WRITTEN REQUEST — Reproduce the lines of the material word for word, beginning with the line that contains "Task: Open the Home page from the sidebar" and continuing through the line that contains "This screenshot has width=1568, height=532.". Leave the pictures out of your answer.

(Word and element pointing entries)
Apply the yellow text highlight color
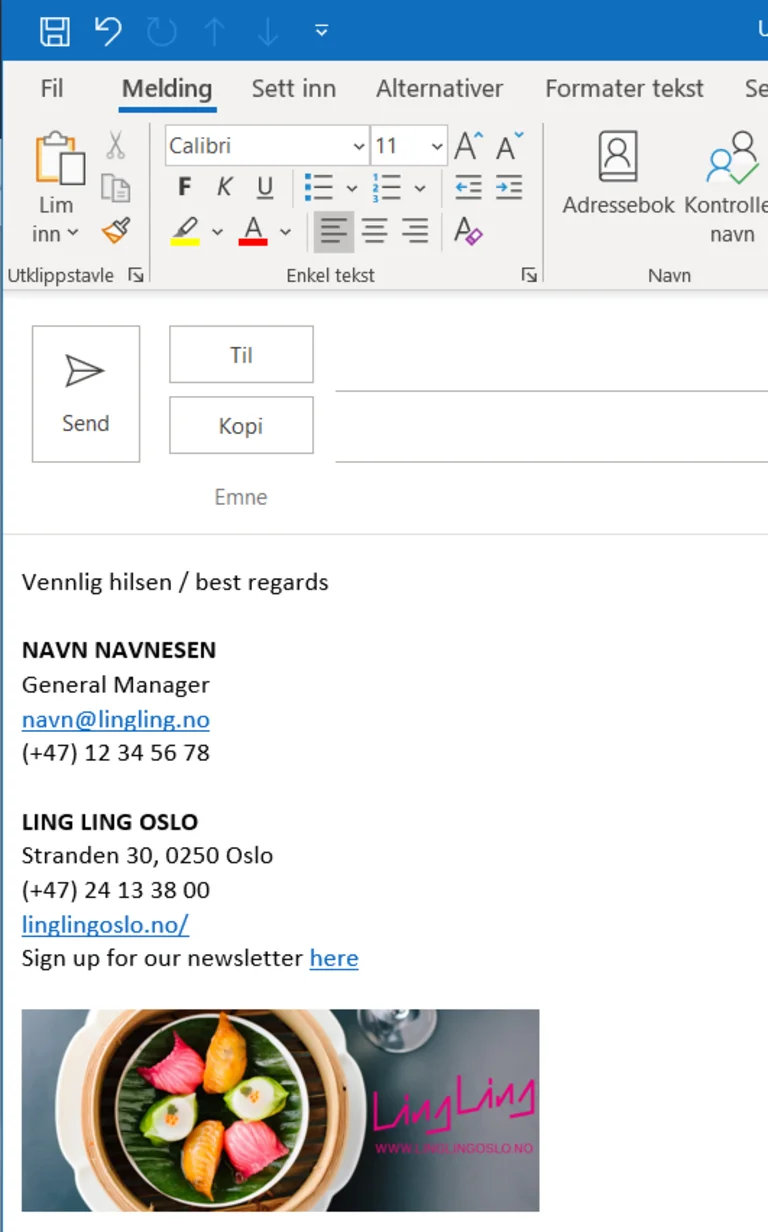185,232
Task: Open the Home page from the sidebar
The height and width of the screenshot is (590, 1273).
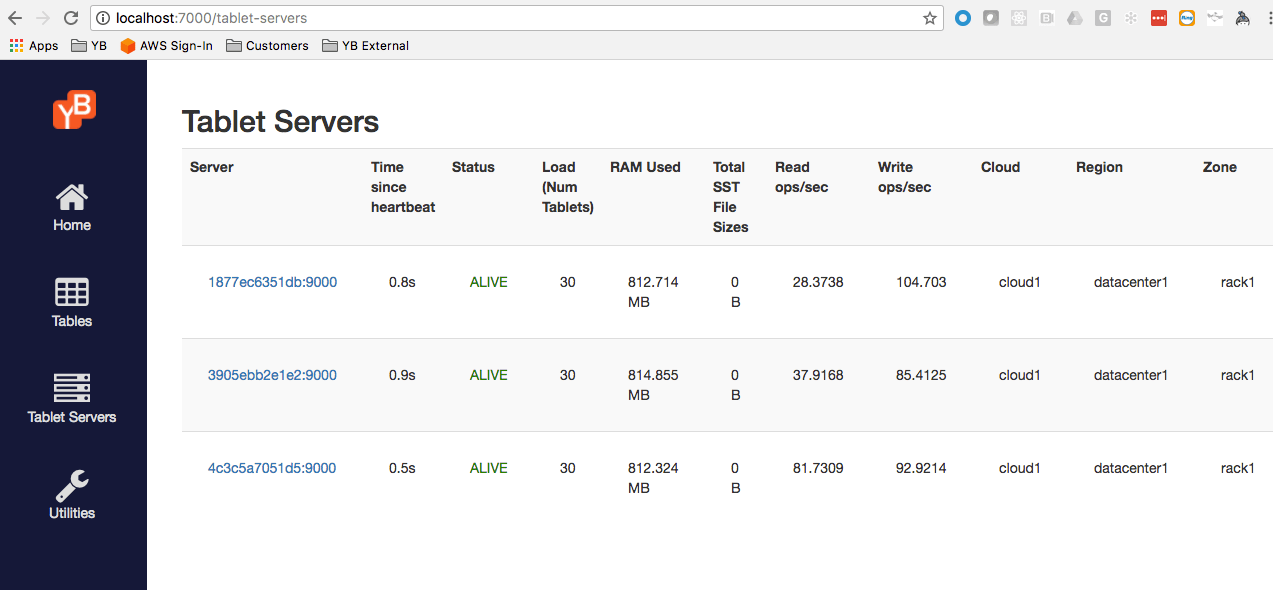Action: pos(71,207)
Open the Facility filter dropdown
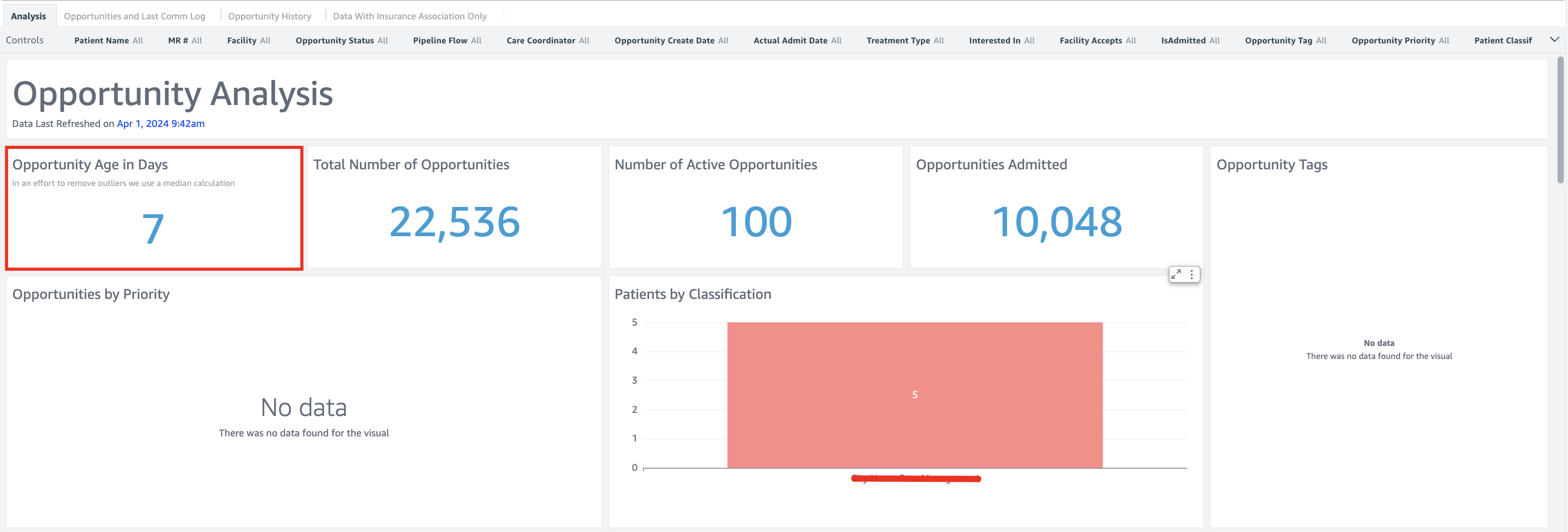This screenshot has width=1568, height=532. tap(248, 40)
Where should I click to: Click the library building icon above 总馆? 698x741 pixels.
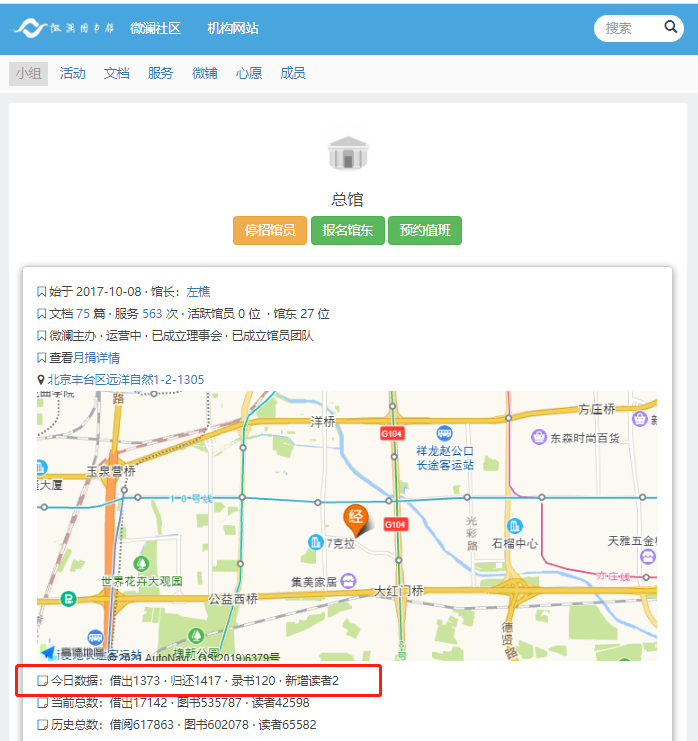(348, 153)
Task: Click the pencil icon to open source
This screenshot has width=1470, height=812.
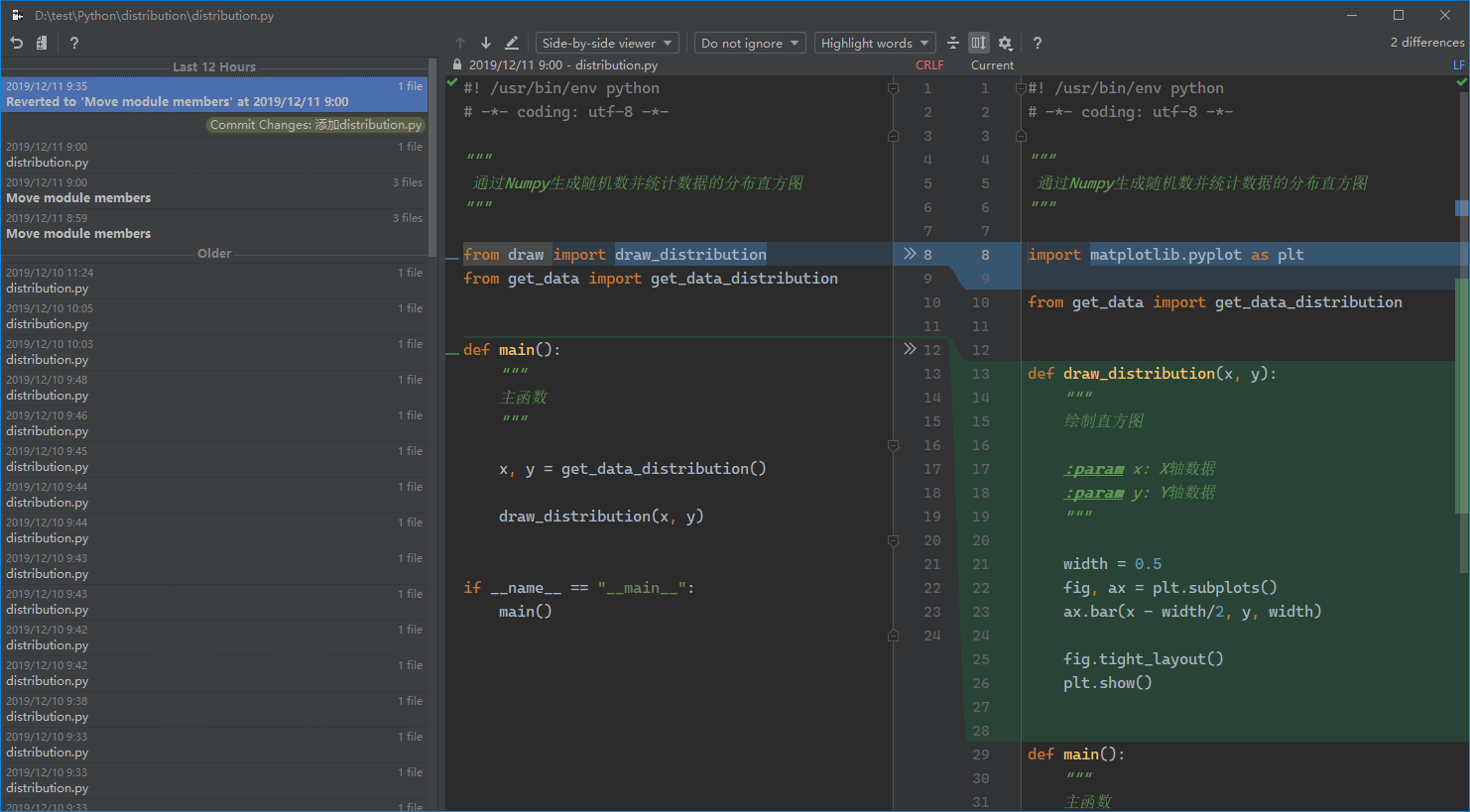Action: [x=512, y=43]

SOLUTION TO THE EXERCISE —
Task: Open the Home page from the sidebar
The height and width of the screenshot is (590, 1273).
Action: pos(71,207)
Open the Facility filter dropdown
This screenshot has width=1568, height=532. tap(248, 40)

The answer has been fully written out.